Na Dakota do Sul – onde todas as IVGs são proibidas exceto para salvar a vida da mãe -, o Amendment G legalizaria o aborto, mediante regulamentação específica, durante o primeiro e o segundo trimestres da gravidez. As contagens redundaram num chumbo de um diploma que, se aprovado, devolveria esperança a casos de gravidezes fruto de incesto ou violação, que vão continuar desprotegidos.

Em cima da mesa, na Florida, estava um eventual alargamento de direitos à IVG. Apesar de ter conquistado a maioria dos votos, esta proposta exigia 60% das contagens, ficando a 3% de o conseguir. Este clausulado defendia a inclusão de uma medida que impedisse legisladores de passar, no futuro, qualquer lei que penalizasse, proibisse, retratasse ou restringisse o direito ao aborto e levantava a permissão dos seis semanas alargando o direito até ao ponto de viabilidade fetal, cerca de 24 semanas de gravidez. Com esta travagem, fica a vigorar a atual lei de seis semanas após a última menstruação da mulher que entrou em vigor a 1 de maio e que representou um recuo face às 15 semanas que existia desde julho de 2022, uma posição tomada mês depois da reversão da lei federal.

O Nebraska levou dois diplomas a votos: um primeiro que colocava o direito ao aborto até ao ponto de viabilidade fetal e para proteger a grávida na constituição do estado como direito fundamental. Uma outra proposta preservava a atual interdição a partir das 12 semanas, com exceções para violação, incesto e emergências médicas. A primeira medida chumbou, mas a segunda passou favoravelmente, segundo a agência Associated Press.

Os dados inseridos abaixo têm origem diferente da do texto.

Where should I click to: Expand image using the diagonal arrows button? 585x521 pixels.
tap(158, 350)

Estados conquistados por Kamala Harris dão sim à proteção constitucional

No caso do estado de Nova Iorque, documento aprovado com mais de 61% dos votos quer cláusula de proteção igualitária da constituição para invocar que não podem ser negados direitos devido à “gravidez, resultados da gravidez e assistência médica reprodutiva e autonomia”.

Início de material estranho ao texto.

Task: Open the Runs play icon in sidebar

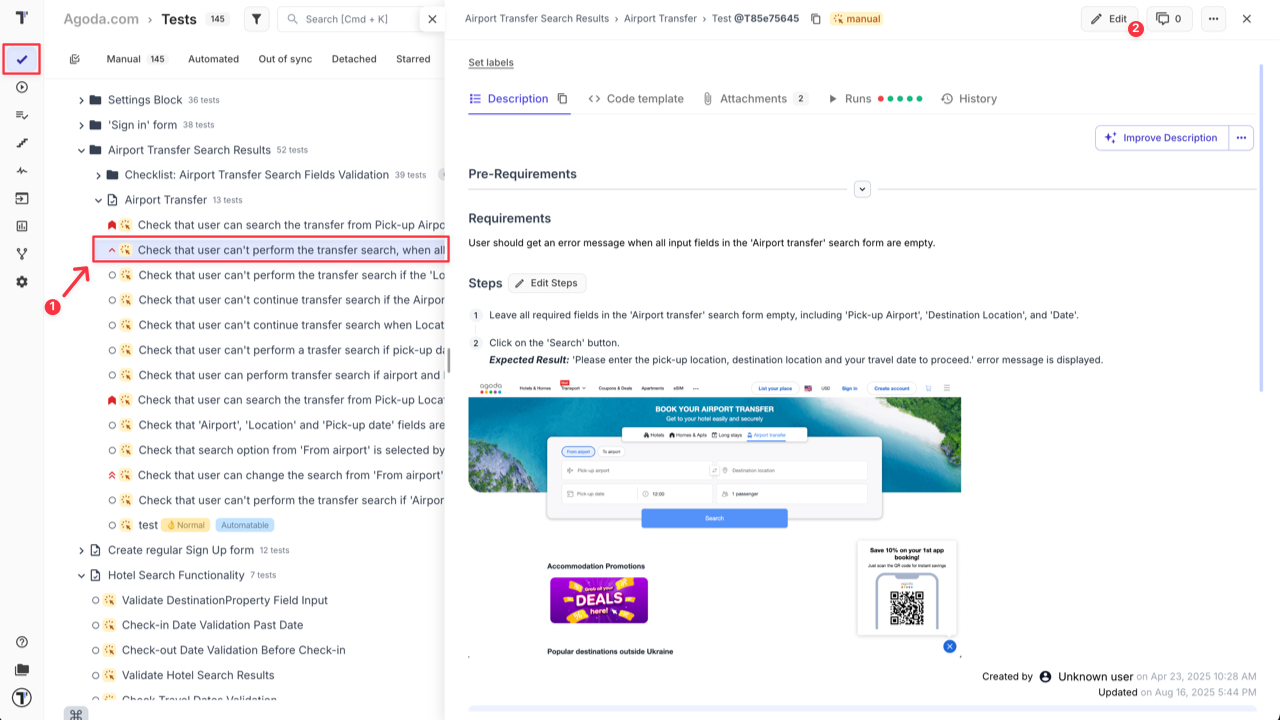Action: pos(21,86)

Maryland, cujo direito ao aborto está já garantido e que tem sido estado de apoio a grávidas vindas de outros pontos dos EUA onde se debatem com proibições, reforça proteção tornando extremamente difícil a qualquer legislador no futuro fazer passar uma lei que limite o direito. Diploma recebeu 73% dos votos.

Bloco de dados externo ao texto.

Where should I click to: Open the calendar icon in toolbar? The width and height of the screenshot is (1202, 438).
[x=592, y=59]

No Colorado, com 61,4% dos votos, os eleitores dispõem na constituição do estado o Direito ao Aborto e Cobertura de Seguro Saúde. Num território onde a IVG é já legal, este diploma abre a porta para cobrir potencialmente os custos por via do Medicaid e alguns planos de seguro saúde.

Trata-se de diplomas que não alargam direitos em matéria de aborto, mas prometem segurá-los. E isso mesmo aconteceu nas regiões em que a democrata e vice-presidente Kamala Harris, defensora do direito à IVG, venceu.